── Record extracts ──

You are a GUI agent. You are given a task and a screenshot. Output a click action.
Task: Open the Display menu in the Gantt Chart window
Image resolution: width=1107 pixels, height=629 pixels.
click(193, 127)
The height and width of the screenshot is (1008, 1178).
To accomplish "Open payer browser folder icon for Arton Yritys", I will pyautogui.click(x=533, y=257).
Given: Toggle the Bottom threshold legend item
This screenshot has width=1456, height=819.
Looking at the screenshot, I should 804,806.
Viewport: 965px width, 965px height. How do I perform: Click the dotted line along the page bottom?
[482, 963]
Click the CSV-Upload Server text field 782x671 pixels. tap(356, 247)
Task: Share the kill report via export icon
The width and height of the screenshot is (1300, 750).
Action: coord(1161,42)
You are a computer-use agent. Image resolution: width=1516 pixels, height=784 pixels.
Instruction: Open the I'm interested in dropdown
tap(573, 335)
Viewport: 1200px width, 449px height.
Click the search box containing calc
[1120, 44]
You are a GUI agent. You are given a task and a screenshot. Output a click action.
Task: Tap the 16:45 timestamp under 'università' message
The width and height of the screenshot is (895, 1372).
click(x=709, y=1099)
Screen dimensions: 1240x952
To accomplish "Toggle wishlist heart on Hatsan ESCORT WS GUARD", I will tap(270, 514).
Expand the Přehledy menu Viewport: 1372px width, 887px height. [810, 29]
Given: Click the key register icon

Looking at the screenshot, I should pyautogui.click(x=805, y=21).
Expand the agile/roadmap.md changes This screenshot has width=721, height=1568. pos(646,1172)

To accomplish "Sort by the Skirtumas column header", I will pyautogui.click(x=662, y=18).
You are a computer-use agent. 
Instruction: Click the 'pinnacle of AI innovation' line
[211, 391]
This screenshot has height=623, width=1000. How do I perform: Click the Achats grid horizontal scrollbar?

───

Render each line of the listing above as a JSON list of strings, one string per line, leaving out blank lines.

Solution to this problem:
[
  "You are a GUI agent. You are given a task and a screenshot. Output a click action.",
  "Task: Open the Display menu in the Gantt Chart window",
  "Image resolution: width=1107 pixels, height=629 pixels.",
  "click(193, 127)",
  "The height and width of the screenshot is (1008, 1178).",
  "To accomplish \"Open payer browser folder icon for Arton Yritys\", I will pyautogui.click(x=533, y=257).",
  "Given: Toggle the Bottom threshold legend item",
  "This screenshot has width=1456, height=819.",
  "Looking at the screenshot, I should 804,806.",
  "Viewport: 965px width, 965px height. How do I perform: Click the dotted line along the page bottom?",
  "[482, 963]",
  "Click the CSV-Upload Server text field 782x671 pixels. tap(356, 247)",
  "Task: Share the kill report via export icon",
  "The width and height of the screenshot is (1300, 750).",
  "Action: coord(1161,42)",
  "You are a computer-use agent. Image resolution: width=1516 pixels, height=784 pixels.",
  "Instruction: Open the I'm interested in dropdown",
  "tap(573, 335)",
  "Viewport: 1200px width, 449px height.",
  "Click the search box containing calc",
  "[1120, 44]",
  "You are a GUI agent. You are given a task and a screenshot. Output a click action.",
  "Task: Tap the 16:45 timestamp under 'università' message",
  "The width and height of the screenshot is (895, 1372).",
  "click(x=709, y=1099)",
  "Screen dimensions: 1240x952",
  "To accomplish \"Toggle wishlist heart on Hatsan ESCORT WS GUARD\", I will tap(270, 514).",
  "Expand the Přehledy menu Viewport: 1372px width, 887px height. [810, 29]",
  "Given: Click the key register icon",
  "Looking at the screenshot, I should pyautogui.click(x=805, y=21).",
  "Expand the agile/roadmap.md changes This screenshot has width=721, height=1568. pos(646,1172)",
  "To accomplish \"Sort by the Skirtumas column header\", I will pyautogui.click(x=662, y=18).",
  "You are a computer-use agent. ",
  "Instruction: Click the 'pinnacle of AI innovation' line",
  "[211, 391]",
  "This screenshot has height=623, width=1000. How do I perform: Click the Achats grid horizontal scrollbar?"
]